Die Europäische Zentralbank in Frankfurt Foto: dpa

Die Europäische Zentralbank (EZB) hat im vergangenen Jahr deutlich weniger Gewinn erzielt. Unter dem Strich blieb ein Überschuss von 989 Millionen Euro, wie die EZB am Donnerstag in Frankfurt mitteilte.

Frankfurt - Griechische Staatsanleihen haben der Europäischen Zentralbank (EZB) im vergangenen Jahr 298 Millionen Euro an Zinsen beschert. Insgesamt sorgten die zwischen 2010 und 2012 von der EZB gekauften Staatsanleihen zur Stützung der Euro-Krisenländer im vergangenen Jahr für Zinseinnahmen von netto 728 Millionen Euro. Es ist der größte Einnahmenposten in der gestern von der EZB vorgelegten Bilanz für 2014.

Unter dem Strich allerdings waren die Zinseinnahmen und die Zinserträge aus dem Bargeld-Umlauf deutlich niedriger als 2013. Damit schrumpfte auch der Netto-Gewinn der EZB von 1,44 Milliarden auf nur noch 989 Millionen Euro. Die EZB überweist ihren Überschuss in diesem Jahr komplett an die nationalen Zentralbanken im Euroraum. Entsprechend ihres Kapitalanteils von 26 Prozent dürfte die Bundesbank rund 257 Millionen Euro erhalten.
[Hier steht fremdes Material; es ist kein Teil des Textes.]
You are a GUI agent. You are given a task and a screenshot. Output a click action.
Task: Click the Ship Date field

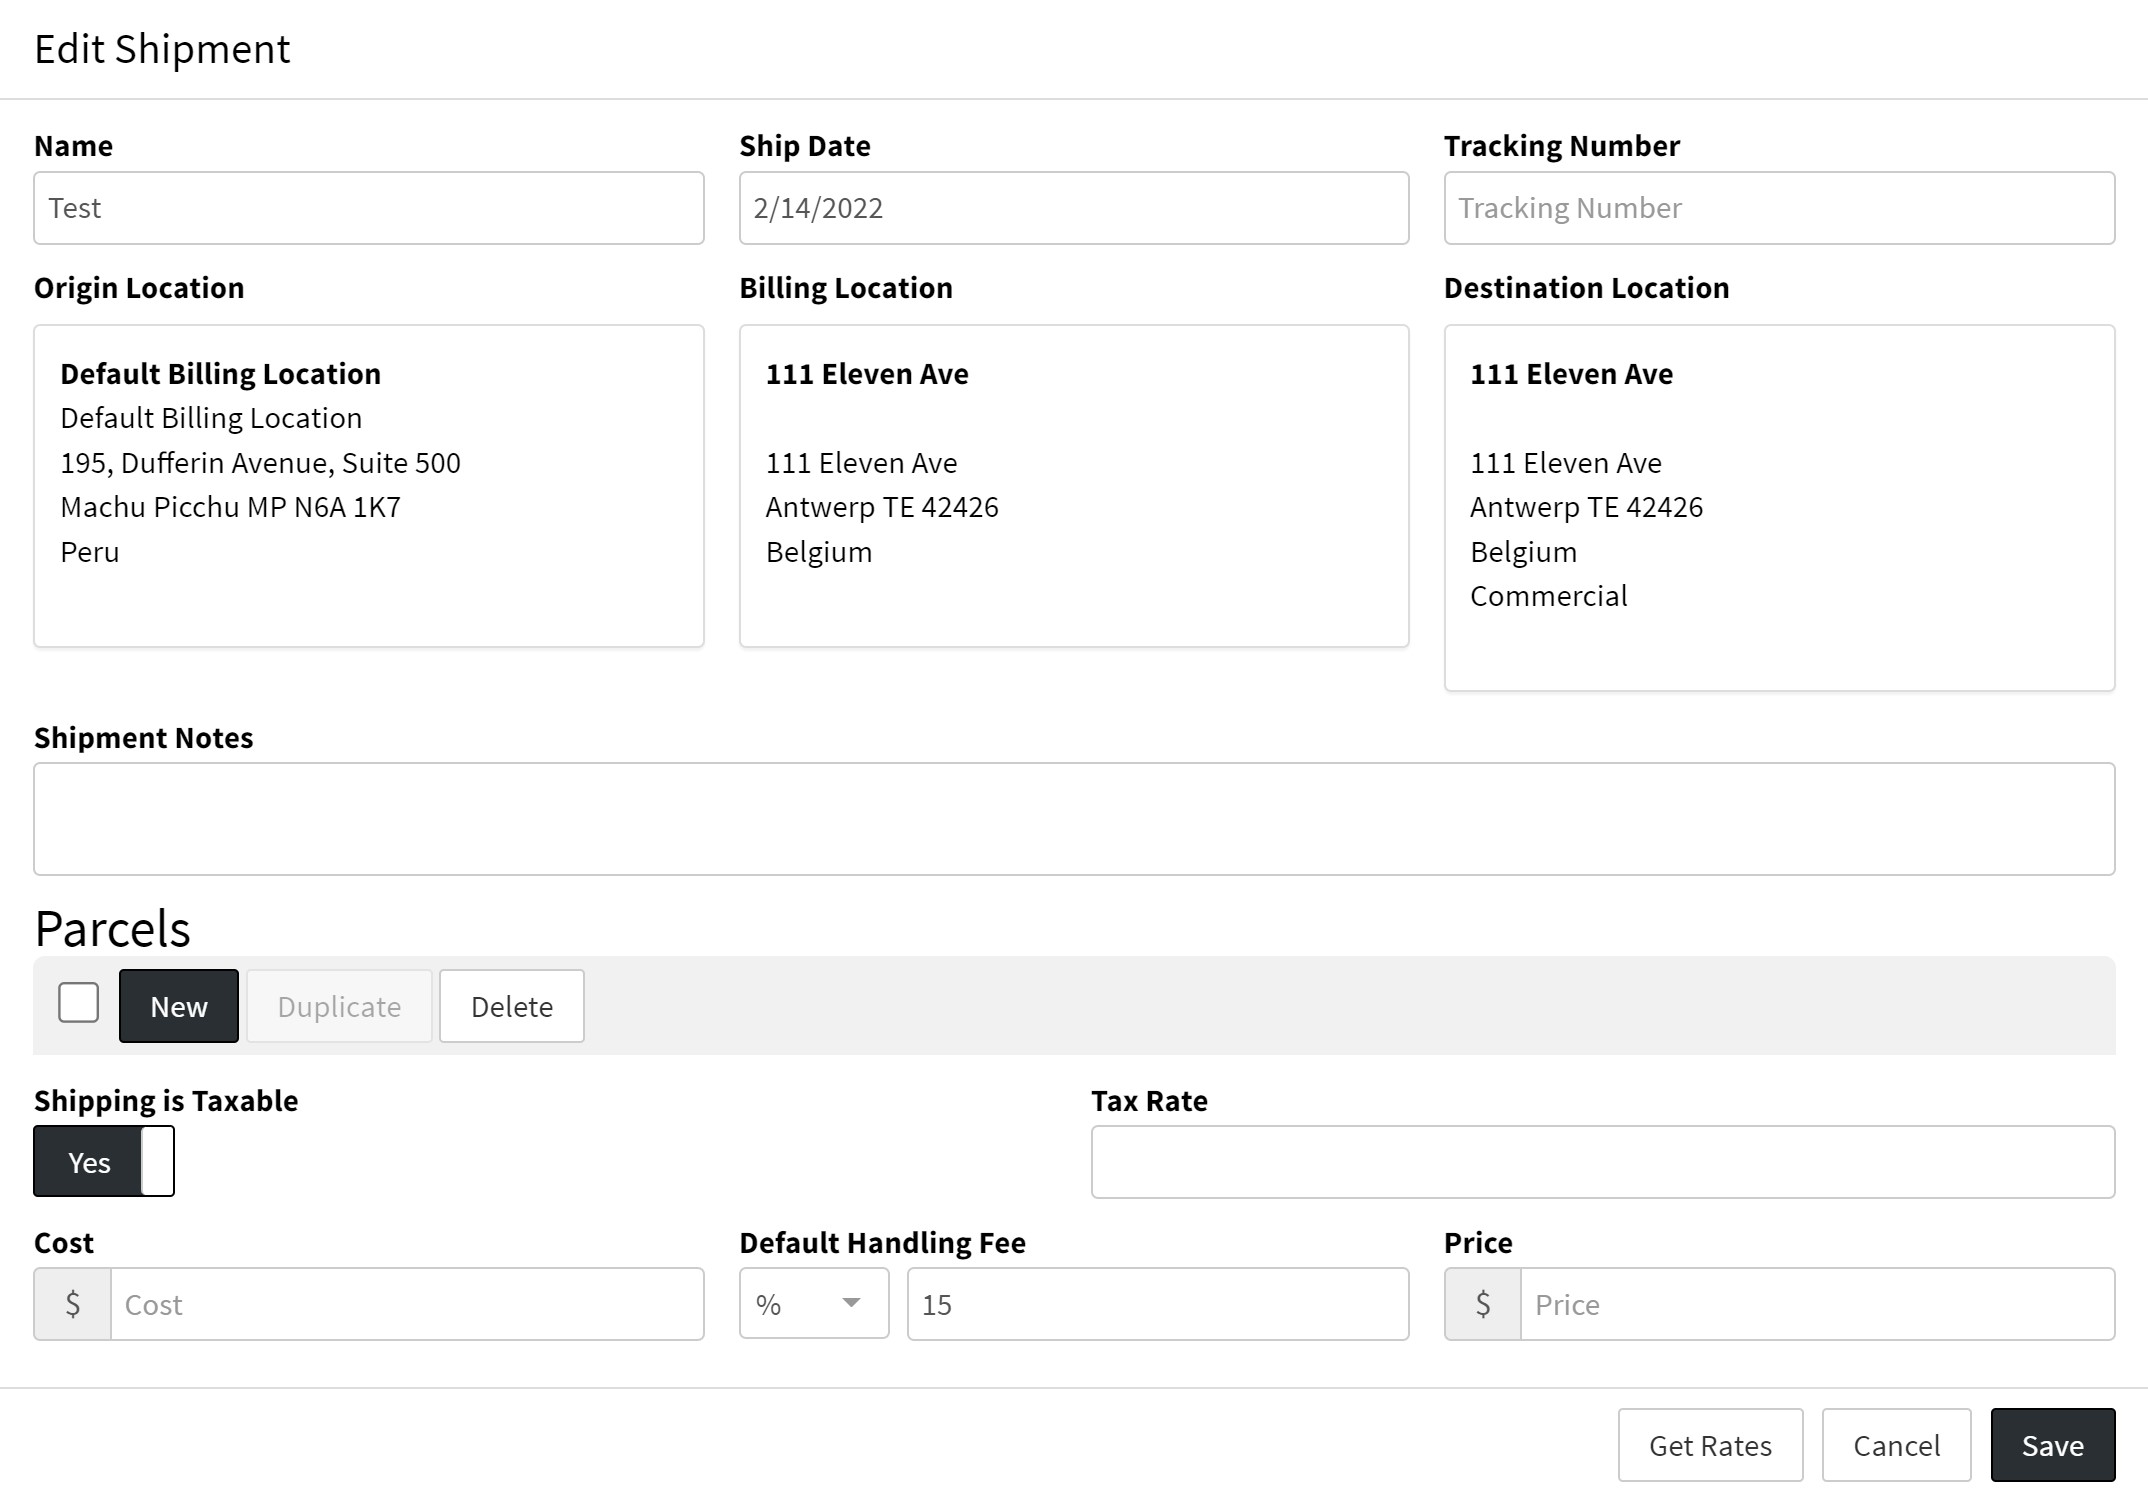[1073, 208]
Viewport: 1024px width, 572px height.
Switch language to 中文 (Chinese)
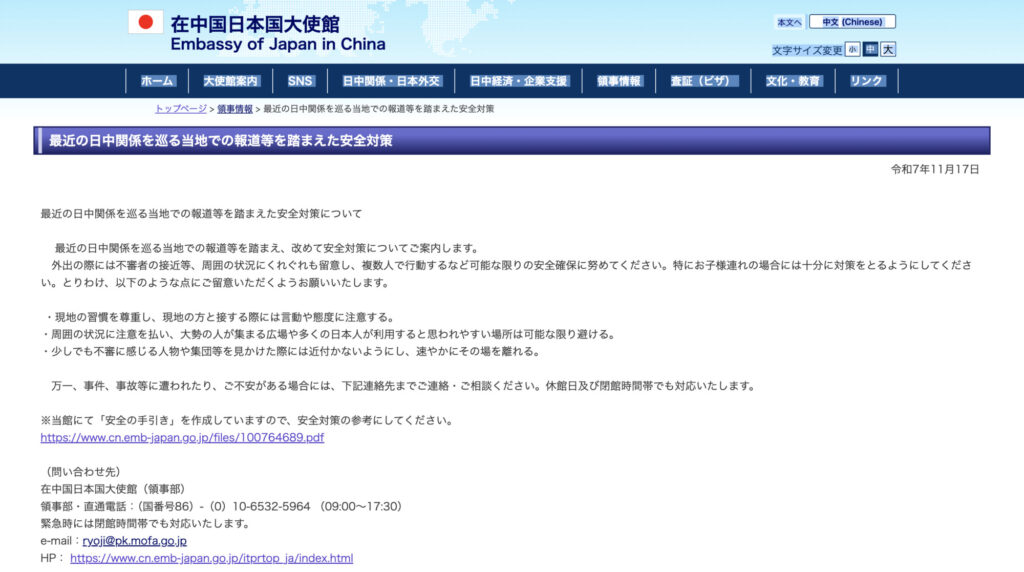click(852, 22)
Der Gewinn der Notenbank fiel 2014 aber auch niedriger aus, weil sie mehr Mitarbeiter eingestellt hat und den Aufbau der europäischen Bankenaufsicht SSM vorbereiten musste. Sie hat am 1. November ihre Arbeit aufgenommen. Zudem ist die EZB vom Euro-Tower im Bankenviertel im November in ihre neuen Doppeltürme im Frankfurter Osten umgezogen.

Ende 2014 hatte die EZB noch Staatsanleihen der Krisenländer im Nominalwert von gut 149 Milliarden Euro in den Büchern. Der aktuelle Wert lag bei gut 144 Milliarden Euro. Davon entfiel der größte Teil mit 74 Milliarden auf italienische Staatspapiere. Bei Spanien waren es knapp 29 Milliarden Euro, bei Griechenland 18, bei Portugal gut 14 und bei Irland gut neun Milliarden Euro. Im Schnitt haben die Staatsanleihen eine Restlaufzeit von 3,7 Jahren.

Ab März will die EZB ihren Bestand an Staatsanleihen der Euro-Länder deutlich aufstocken und bis September 2016 Monat für Monat Papiere im Wert von 60 Milliarden Euro von Banken, Versicherungen oder Pensionsfonds kaufen. Damit soll noch mehr Geld in den Finanzsektor fließen, die Kreditvergabe vor allem in den Krisenländern angeschoben und möglicherweise drohende Deflationsgefahren gebannt werden.

Mittlerweile mehren sich aber skeptische Stimmen, die bezweifeln ob die EZB überhaupt so viele Anleihen wird kaufen können. Grund: Banken, Versicherungen und Fonds würden kaum selbst auf die zum Teil gut verzinsten Anleihen verzichten, weil sie selbst nicht wissen, wie sie freie Liquidität angesichts der niedrigen Zinsen anlegen sollen. In den vergangenen Tagen hatten die Vorstandschefs großer Banken sehr deutlich gemacht, dass sie wenig Interesse haben, solche Papiere an die EZB abzugeben.

Roland Boeckhout, Chef der ING-Diba, hält einen Verkauf nur für angebracht, wenn es attraktive Alternativen gibt. Auch Deutsche Bank-Co-Chef Anshu Jain und Martin Blessing, Vorstandsvorsitzender der Commerzbank hatten deutlich gemacht, dass sie gut verzinste Anleihen kaum abgeben werden, sondern bis Ende der Laufzeit halten.